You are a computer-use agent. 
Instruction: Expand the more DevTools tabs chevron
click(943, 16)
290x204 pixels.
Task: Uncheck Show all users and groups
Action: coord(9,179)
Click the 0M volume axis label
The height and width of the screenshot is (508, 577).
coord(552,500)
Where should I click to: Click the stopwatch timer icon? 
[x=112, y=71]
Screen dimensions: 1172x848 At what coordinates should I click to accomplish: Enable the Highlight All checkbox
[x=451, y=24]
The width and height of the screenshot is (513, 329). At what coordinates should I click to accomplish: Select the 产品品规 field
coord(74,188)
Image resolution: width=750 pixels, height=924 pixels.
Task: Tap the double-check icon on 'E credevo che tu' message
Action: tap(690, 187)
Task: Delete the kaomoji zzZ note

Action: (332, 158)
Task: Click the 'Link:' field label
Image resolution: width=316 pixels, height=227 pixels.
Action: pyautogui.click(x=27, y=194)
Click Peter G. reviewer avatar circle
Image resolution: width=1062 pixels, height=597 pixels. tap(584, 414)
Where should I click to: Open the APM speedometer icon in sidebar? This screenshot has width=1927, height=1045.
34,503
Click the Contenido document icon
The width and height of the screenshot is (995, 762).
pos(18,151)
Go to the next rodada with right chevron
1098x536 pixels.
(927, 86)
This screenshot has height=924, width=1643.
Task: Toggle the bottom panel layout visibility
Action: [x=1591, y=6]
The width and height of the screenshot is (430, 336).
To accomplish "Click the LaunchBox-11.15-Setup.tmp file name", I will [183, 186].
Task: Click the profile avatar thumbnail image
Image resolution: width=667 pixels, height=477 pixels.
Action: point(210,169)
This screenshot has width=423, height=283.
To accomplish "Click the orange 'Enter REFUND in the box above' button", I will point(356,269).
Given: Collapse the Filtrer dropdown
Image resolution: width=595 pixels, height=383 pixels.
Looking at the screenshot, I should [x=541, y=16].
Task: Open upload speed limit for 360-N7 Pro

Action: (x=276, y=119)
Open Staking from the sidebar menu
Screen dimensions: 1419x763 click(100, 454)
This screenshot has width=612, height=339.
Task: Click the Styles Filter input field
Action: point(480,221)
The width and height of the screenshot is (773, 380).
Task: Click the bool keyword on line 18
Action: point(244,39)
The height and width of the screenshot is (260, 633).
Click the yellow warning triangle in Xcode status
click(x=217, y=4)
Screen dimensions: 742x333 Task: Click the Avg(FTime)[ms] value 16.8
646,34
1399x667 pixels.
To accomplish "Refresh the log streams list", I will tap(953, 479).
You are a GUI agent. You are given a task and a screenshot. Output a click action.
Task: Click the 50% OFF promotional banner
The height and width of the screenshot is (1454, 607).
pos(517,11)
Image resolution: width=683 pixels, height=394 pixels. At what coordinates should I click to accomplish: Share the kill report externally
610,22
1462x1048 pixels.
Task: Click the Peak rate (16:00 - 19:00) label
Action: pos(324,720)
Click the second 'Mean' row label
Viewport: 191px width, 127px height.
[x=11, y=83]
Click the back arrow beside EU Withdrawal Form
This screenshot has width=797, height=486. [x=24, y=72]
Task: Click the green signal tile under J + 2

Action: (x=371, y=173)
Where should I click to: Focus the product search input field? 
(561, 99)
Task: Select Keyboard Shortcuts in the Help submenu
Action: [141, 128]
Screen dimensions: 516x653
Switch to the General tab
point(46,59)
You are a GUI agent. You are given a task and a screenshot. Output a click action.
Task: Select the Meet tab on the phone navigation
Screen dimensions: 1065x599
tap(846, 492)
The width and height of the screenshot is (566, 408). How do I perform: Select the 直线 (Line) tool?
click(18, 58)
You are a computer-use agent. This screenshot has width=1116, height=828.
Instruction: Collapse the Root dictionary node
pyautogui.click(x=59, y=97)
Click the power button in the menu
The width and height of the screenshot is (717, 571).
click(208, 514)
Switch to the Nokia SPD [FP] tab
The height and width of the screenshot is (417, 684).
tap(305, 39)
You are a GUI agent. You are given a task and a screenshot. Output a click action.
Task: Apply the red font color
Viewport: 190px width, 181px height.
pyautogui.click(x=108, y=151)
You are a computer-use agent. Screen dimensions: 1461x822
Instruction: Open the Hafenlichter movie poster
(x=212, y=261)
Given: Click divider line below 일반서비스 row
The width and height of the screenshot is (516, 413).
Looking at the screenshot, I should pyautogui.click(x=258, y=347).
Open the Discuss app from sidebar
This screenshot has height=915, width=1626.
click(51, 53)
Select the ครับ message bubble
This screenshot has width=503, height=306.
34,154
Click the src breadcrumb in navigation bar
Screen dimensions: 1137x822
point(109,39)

--------------------------------

INSTRUCTIONS FOR THE TASK: Arrange every line of the records above into a numbered list, leaving out any blank lines.

SOLUTION:
1. You are a computer-use agent. 
2. Instruction: Expand the more DevTools tabs chevron
3. click(943, 16)
4. 290x204 pixels.
5. Task: Uncheck Show all users and groups
6. Action: coord(9,179)
7. Click the 0M volume axis label
8. The height and width of the screenshot is (508, 577).
9. coord(552,500)
10. Where should I click to: Click the stopwatch timer icon? 
11. [x=112, y=71]
12. Screen dimensions: 1172x848 At what coordinates should I click to accomplish: Enable the Highlight All checkbox
13. [x=451, y=24]
14. The width and height of the screenshot is (513, 329). At what coordinates should I click to accomplish: Select the 产品品规 field
15. coord(74,188)
16. Image resolution: width=750 pixels, height=924 pixels.
17. Task: Tap the double-check icon on 'E credevo che tu' message
18. Action: tap(690, 187)
19. Task: Delete the kaomoji zzZ note
20. Action: (332, 158)
21. Task: Click the 'Link:' field label
22. Image resolution: width=316 pixels, height=227 pixels.
23. Action: pyautogui.click(x=27, y=194)
24. Click Peter G. reviewer avatar circle
25. Image resolution: width=1062 pixels, height=597 pixels. tap(584, 414)
26. Where should I click to: Open the APM speedometer icon in sidebar? This screenshot has width=1927, height=1045.
27. 34,503
28. Click the Contenido document icon
29. The width and height of the screenshot is (995, 762).
30. pos(18,151)
31. Go to the next rodada with right chevron
32. 1098x536 pixels.
33. (927, 86)
34. This screenshot has height=924, width=1643.
35. Task: Toggle the bottom panel layout visibility
36. Action: [x=1591, y=6]
37. The width and height of the screenshot is (430, 336).
38. To accomplish "Click the LaunchBox-11.15-Setup.tmp file name", I will [183, 186].
39. Task: Click the profile avatar thumbnail image
40. Image resolution: width=667 pixels, height=477 pixels.
41. Action: point(210,169)
42. This screenshot has width=423, height=283.
43. To accomplish "Click the orange 'Enter REFUND in the box above' button", I will point(356,269).
44. Given: Collapse the Filtrer dropdown
45. Image resolution: width=595 pixels, height=383 pixels.
46. Looking at the screenshot, I should [x=541, y=16].
47. Task: Open upload speed limit for 360-N7 Pro
48. Action: (x=276, y=119)
49. Open Staking from the sidebar menu
50. Screen dimensions: 1419x763 click(100, 454)
51. This screenshot has width=612, height=339.
52. Task: Click the Styles Filter input field
53. Action: point(480,221)
54. The width and height of the screenshot is (773, 380).
55. Task: Click the bool keyword on line 18
56. Action: point(244,39)
57. The height and width of the screenshot is (260, 633).
58. Click the yellow warning triangle in Xcode status
59. click(x=217, y=4)
60. Screen dimensions: 742x333 Task: Click the Avg(FTime)[ms] value 16.8
61. 646,34
62. 1399x667 pixels.
63. To accomplish "Refresh the log streams list", I will tap(953, 479).
64. You are a GUI agent. You are given a task and a screenshot. Output a click action.
65. Task: Click the 50% OFF promotional banner
66. The height and width of the screenshot is (1454, 607).
67. pos(517,11)
68. Image resolution: width=683 pixels, height=394 pixels. At what coordinates should I click to accomplish: Share the kill report externally
69. 610,22
70. 1462x1048 pixels.
71. Task: Click the Peak rate (16:00 - 19:00) label
72. Action: pos(324,720)
73. Click the second 'Mean' row label
74. Viewport: 191px width, 127px height.
75. [x=11, y=83]
76. Click the back arrow beside EU Withdrawal Form
77. This screenshot has width=797, height=486. [x=24, y=72]
78. Task: Click the green signal tile under J + 2
79. Action: (x=371, y=173)
80. Where should I click to: Focus the product search input field? 
81. (561, 99)
82. Task: Select Keyboard Shortcuts in the Help submenu
83. Action: [141, 128]
84. Screen dimensions: 516x653
85. Switch to the General tab
86. point(46,59)
87. You are a GUI agent. You are given a task and a screenshot. Output a click action.
88. Task: Select the Meet tab on the phone navigation
89. Screen dimensions: 1065x599
90. tap(846, 492)
91. The width and height of the screenshot is (566, 408). How do I perform: Select the 直线 (Line) tool?
92. click(18, 58)
93. You are a computer-use agent. This screenshot has width=1116, height=828.
94. Instruction: Collapse the Root dictionary node
95. pyautogui.click(x=59, y=97)
96. Click the power button in the menu
97. The width and height of the screenshot is (717, 571).
98. click(208, 514)
99. Switch to the Nokia SPD [FP] tab
100. The height and width of the screenshot is (417, 684).
101. tap(305, 39)
102. You are a GUI agent. You are given a task and a screenshot. Output a click action.
103. Task: Apply the red font color
104. Viewport: 190px width, 181px height.
105. pyautogui.click(x=108, y=151)
106. You are a computer-use agent. Screen dimensions: 1461x822
107. Instruction: Open the Hafenlichter movie poster
108. (x=212, y=261)
109. Given: Click divider line below 일반서비스 row
110. The width and height of the screenshot is (516, 413).
111. Looking at the screenshot, I should pyautogui.click(x=258, y=347).
112. Open the Discuss app from sidebar
113. This screenshot has height=915, width=1626.
114. click(51, 53)
115. Select the ครับ message bubble
116. This screenshot has width=503, height=306.
117. 34,154
118. Click the src breadcrumb in navigation bar
119. Screen dimensions: 1137x822
120. point(109,39)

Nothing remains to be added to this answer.